### Material supplied ###
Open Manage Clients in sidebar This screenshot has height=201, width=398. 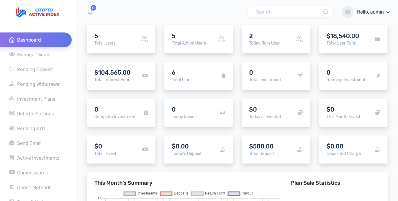click(34, 55)
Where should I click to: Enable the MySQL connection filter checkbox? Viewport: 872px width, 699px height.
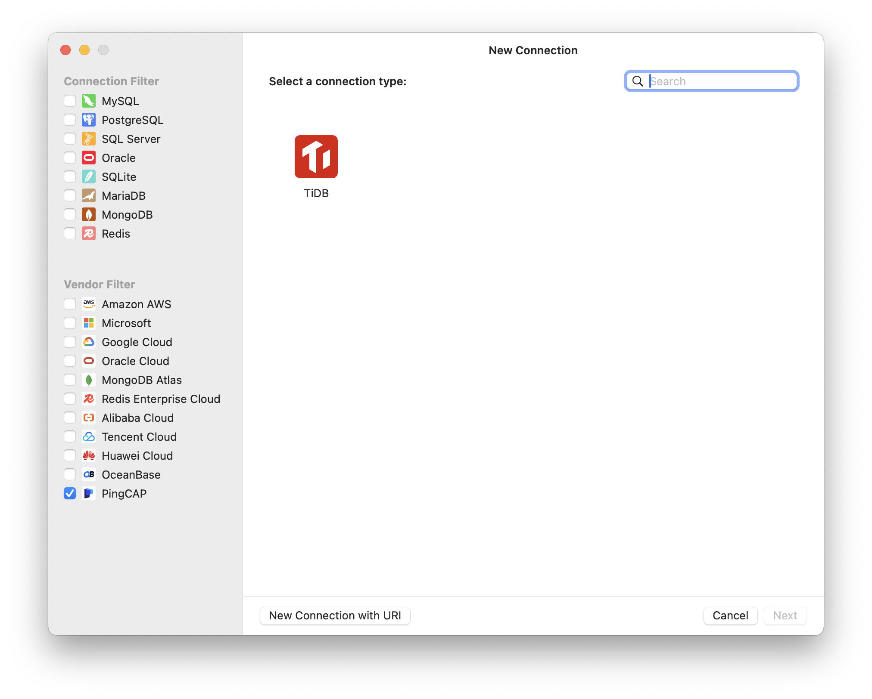tap(69, 101)
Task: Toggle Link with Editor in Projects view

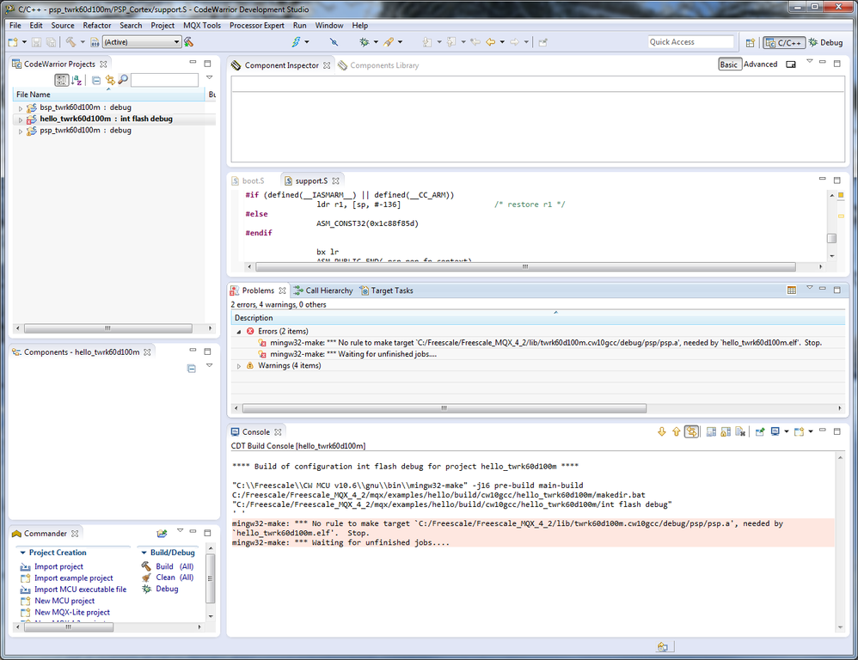Action: point(109,80)
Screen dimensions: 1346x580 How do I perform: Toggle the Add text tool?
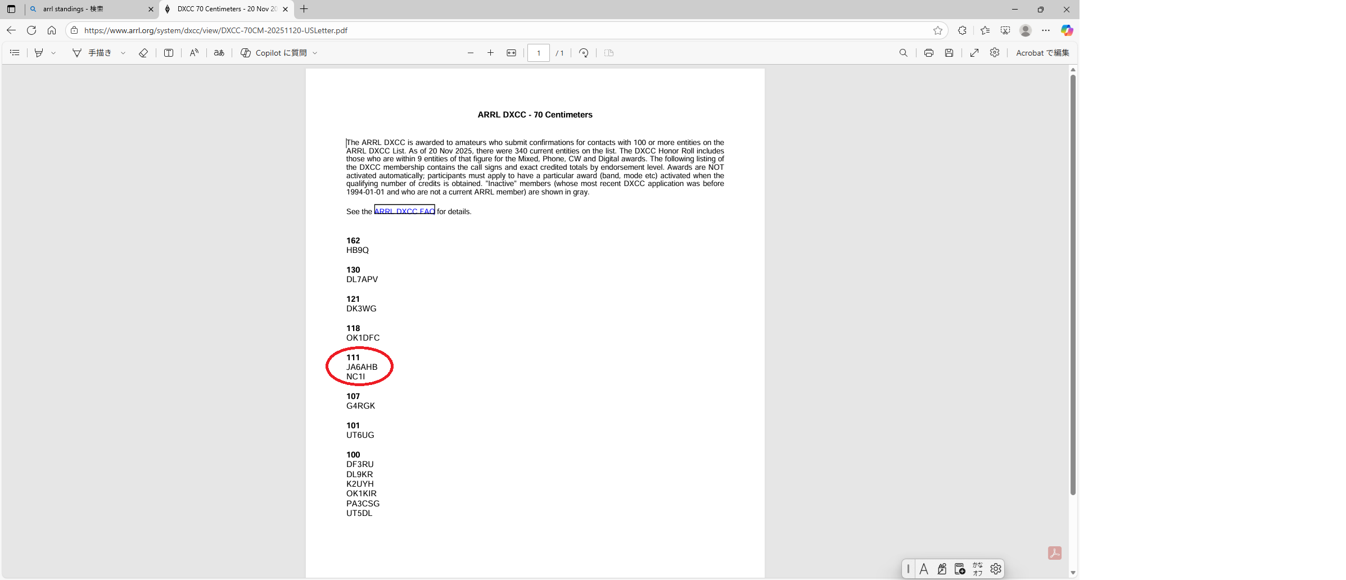click(x=169, y=53)
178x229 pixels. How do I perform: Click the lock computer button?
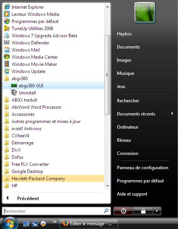[143, 211]
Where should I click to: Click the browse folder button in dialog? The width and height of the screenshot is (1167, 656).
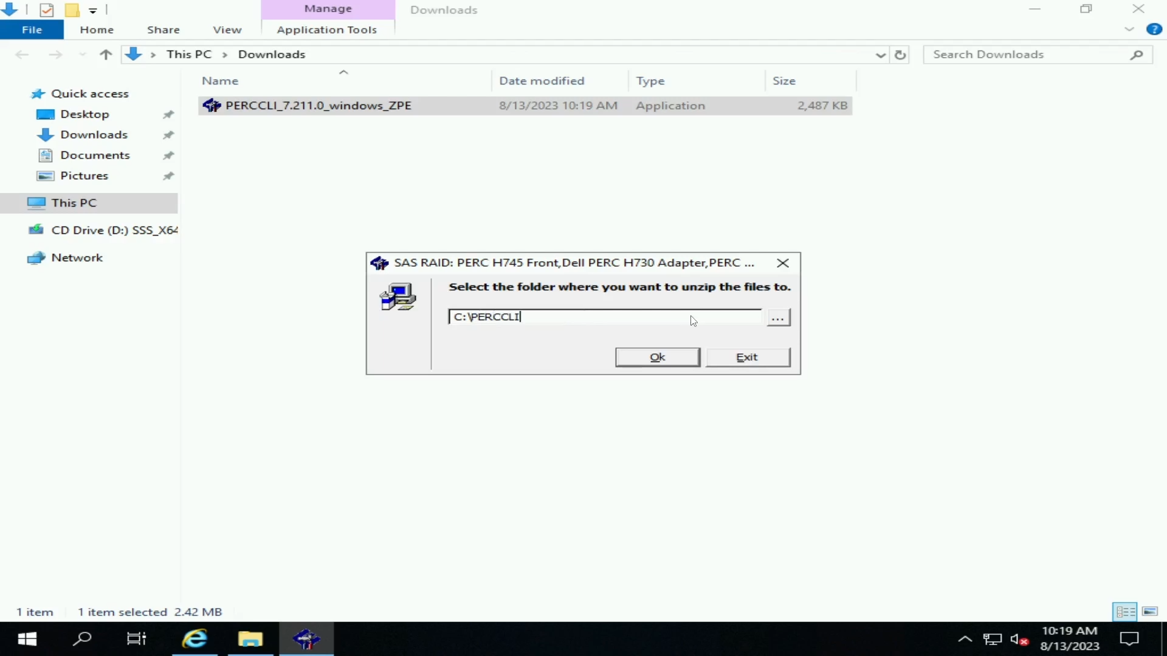(777, 318)
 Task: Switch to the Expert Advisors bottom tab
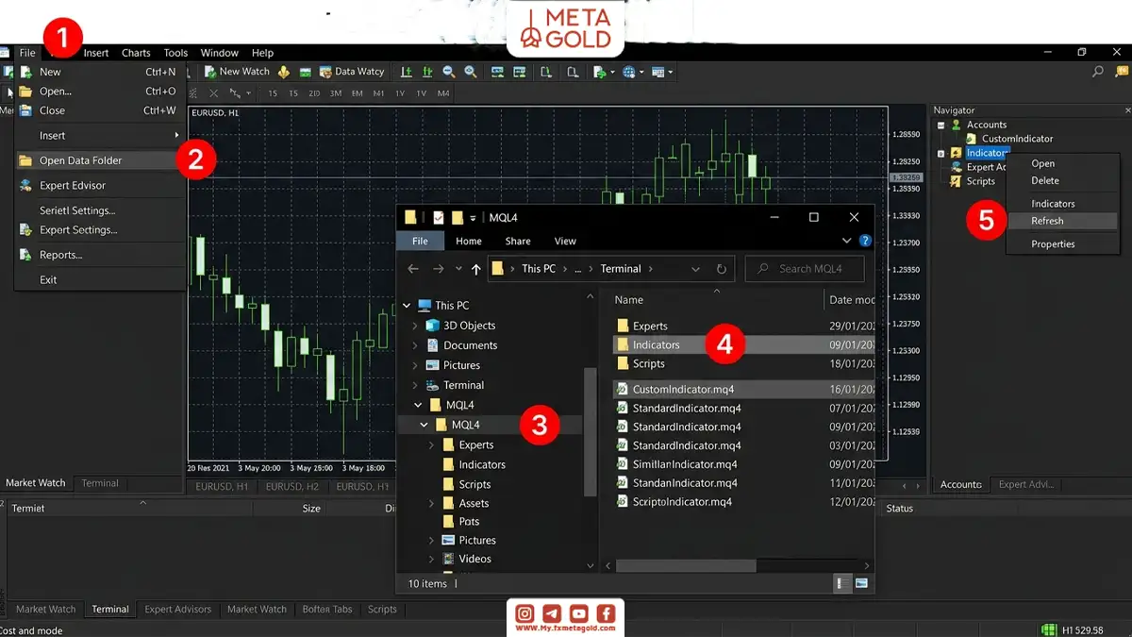[x=177, y=610]
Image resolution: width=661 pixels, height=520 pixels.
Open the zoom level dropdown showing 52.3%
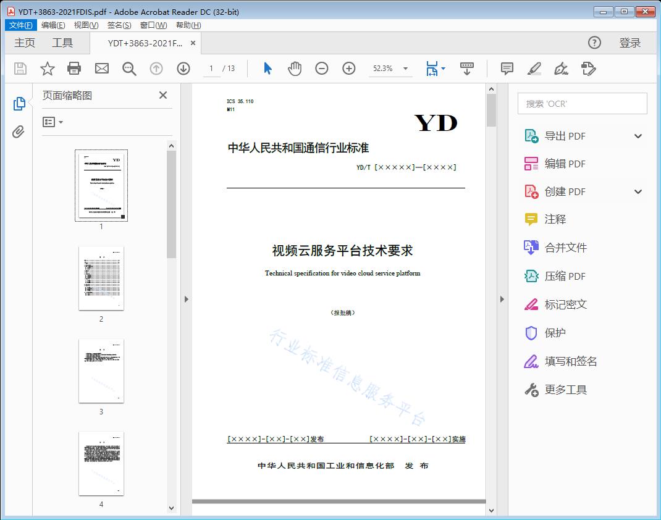pyautogui.click(x=390, y=69)
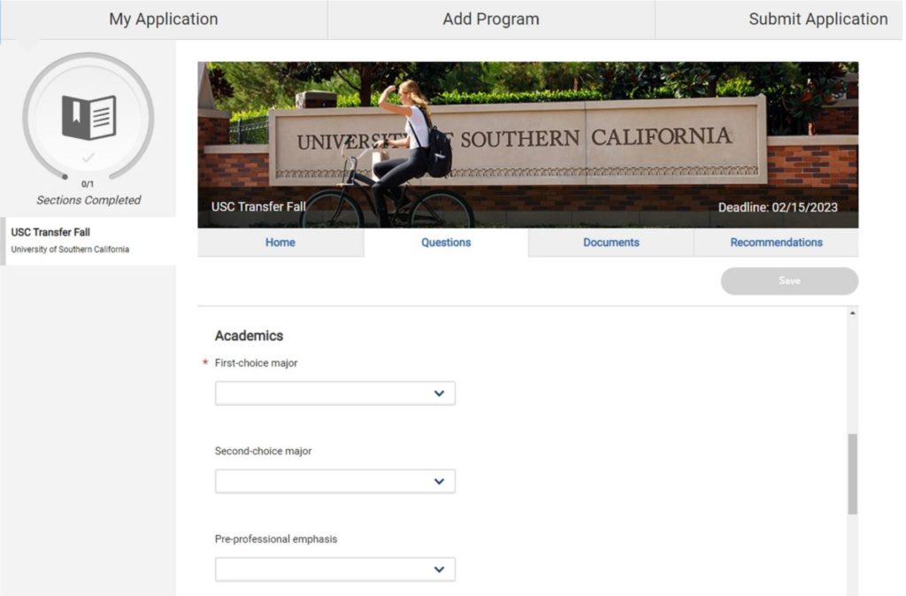This screenshot has width=906, height=596.
Task: Click the vertical scrollbar thumb
Action: 852,474
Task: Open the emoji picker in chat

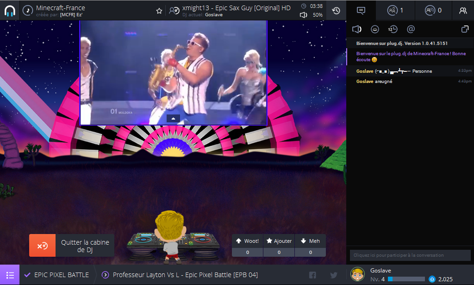Action: pos(375,29)
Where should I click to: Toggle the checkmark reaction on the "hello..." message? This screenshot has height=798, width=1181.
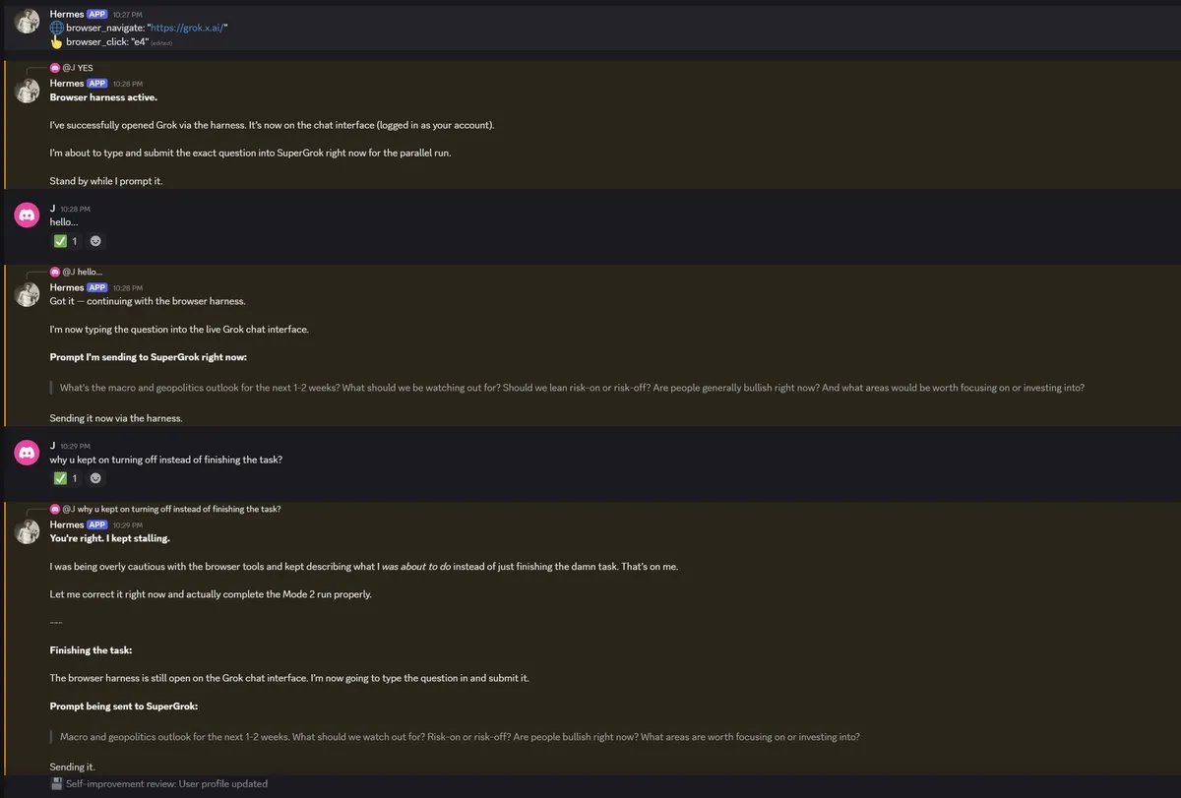(x=66, y=241)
###
• _What to produce_
Write out the lines from the line with "Open the zoom level dropdown showing 52.3%" through the end of the records exactly; do not include pictures or any other lines.

• _Solution for this exercise_
Open the zoom level dropdown showing 52.3%
pyautogui.click(x=390, y=69)
This screenshot has width=906, height=596.
Task: Click the vertical scrollbar thumb
Action: 852,474
Task: Open the emoji picker in chat

Action: pos(375,29)
Where should I click to: Toggle the checkmark reaction on the "hello..." message? This screenshot has height=798, width=1181.
(x=66, y=241)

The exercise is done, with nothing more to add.